As the world's population continues to soar, expected to pass 6-billion by the year 2000, a new undergraduate degree program at the University of South Florida aims at dealing with humanity's ever increasing impact on the environment.
It's not just about "saving the planet."
"But that's what people think of when they think of the environment," said Richard A. Davis, a distinguished research professor of geology and the environmental science and policy program director.
What USF hopes to do with its new interdisciplinary program is to train the next generation of environmental professionals who will have to deal with interrelated aspects of natural resources, laws that govern the use of those resources and the interests of the people they affect.
Once students finish the course requirements, they will be qualified to work for private and government agencies addressing problems like waste management, water, soil and air quality and pollution. But what will set these graduates apart from people with traditional science degrees is that they also will have a knowledge of advanced mathematics, policy issues, economics and ethical issues related to the environment.
The degree, housed as an interdisciplinary natural science degree in the College of Arts and Sciences, is expected to receive final approval from the state Board of Regents in July.
"It would be unusual for something to be turned down at this point," said Rollin Richmond, dean of the College of Art of Sciences. When Richmond submitted an implementation proposal to regents in September, he said there weren't any dissenting opinions. USF plans to grant degrees to 15 to 20 students within two or three years, according to a feasibility study of the program. That number is expected to triple in three years.
Students pursuing the degree must complete 51 hours in the major, and take either a policy or science emphasis.
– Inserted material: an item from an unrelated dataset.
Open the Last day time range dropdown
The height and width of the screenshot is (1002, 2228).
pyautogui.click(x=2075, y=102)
But all candidates must take four of the five new core courses. Two introductory core classes, one which deals with policy issues and the other with science, will be offered for the first time in the spring. Candidates must take the seminar and choose between an internship or project to complete the core of the curriculum.
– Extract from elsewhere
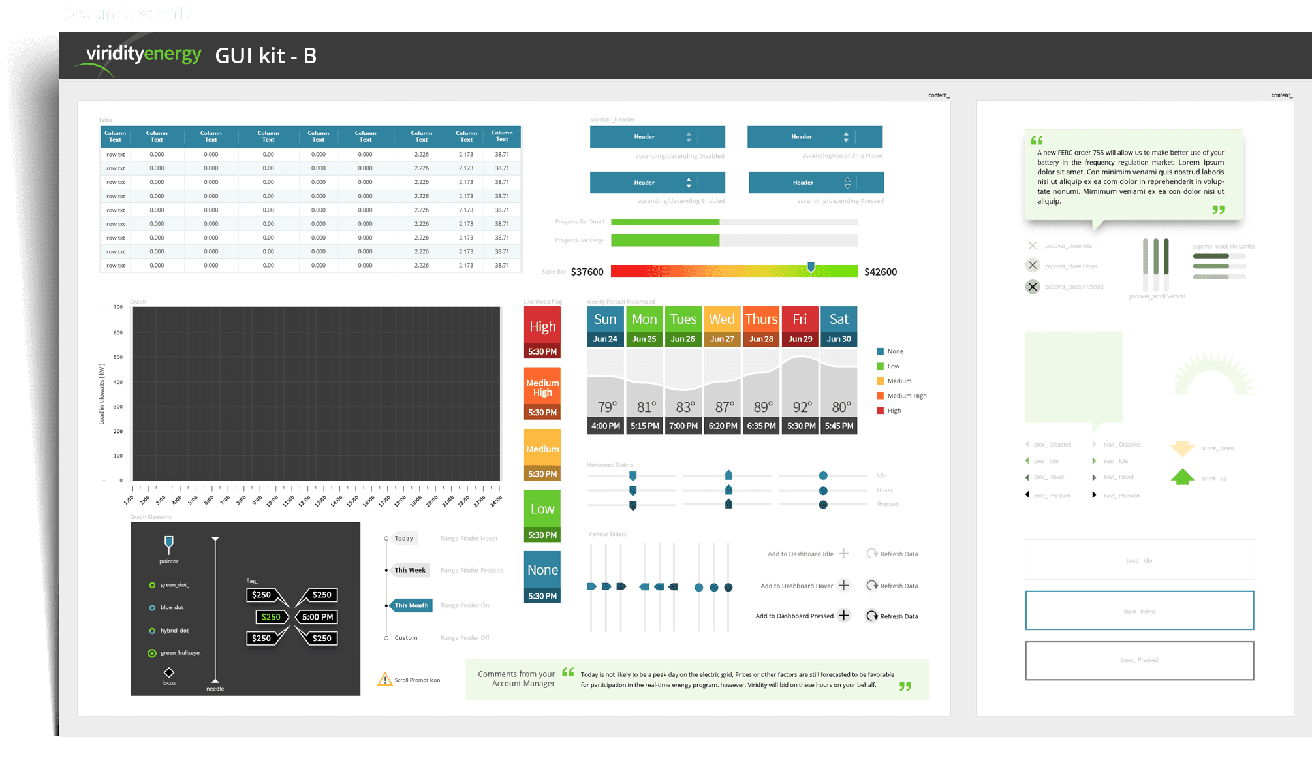1312x773 pixels.
Task: Select the Custom range finder option
Action: coord(405,638)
The supporting courses, such as biology, chemistry, environmental law and philosophy, already exist.
"I think it is absolutely essential for USF to have the degree," said Joni Freedman, national accounts manager for The Environmental Careers Organization, a non-profit agency that matches up college seniors and graduates into apprenticeships with government agencies, corporations and consulting firms.
While there always will be a need for specialists in biology and geology, Freedman said, more employers are asking for environmental science graduates.
More than 490,000 jobs in environmental industries, in everything from recycling to asbestos abatement, are expected to be created nationally, according to USF documents. And a survey conducted by USF showed a positive attitude by private, state and consulting organizations in implementing the broad-based degree.
"Unless its a high-tech job, they like to see students or graduates with a well-rounded background," she said.
Those people will be able to work outside the laboratory and understand and interpret legislation for state agencies as well as to the public, said Bruce Wirth, resource projects director for the Southwest Florida Water Management District.
"The people I see in the profession now, they all had to learn a great deal outside of their field of training," Wirth said. He said engineers need to have an understanding of the concerns of hydrologists, and vice versa. "And all of them have to have an understanding of law, its intent, and what the public is looking for."
As USF's program is phased in, it will join two other state universities and three private universities in offering similar programs. Florida International University's program has been in place since 1972. The University of Florida, which is at the same planning stage as USF, and Florida State University both hope to offer a degree soon. At Eckerd College, Jacksonville University and Rollins College, 20 to 60 students graduate each year with undergraduate degrees in environmental sciences or studies.
But Davis doesn't expect graduates to flood the field. In fact, he predicts all 10 state universities will have their own undergraduate degrees focusing on some aspect of environmental sciences within 10 years.
As far as practical experience, Davis said, Florida graduates only have to step outside.
"Look at Florida. We have 16-million people living on this flat piece of limestone with a little bit of sand on the surface," he said. "We should have topped out a long time ago. And its not stopping."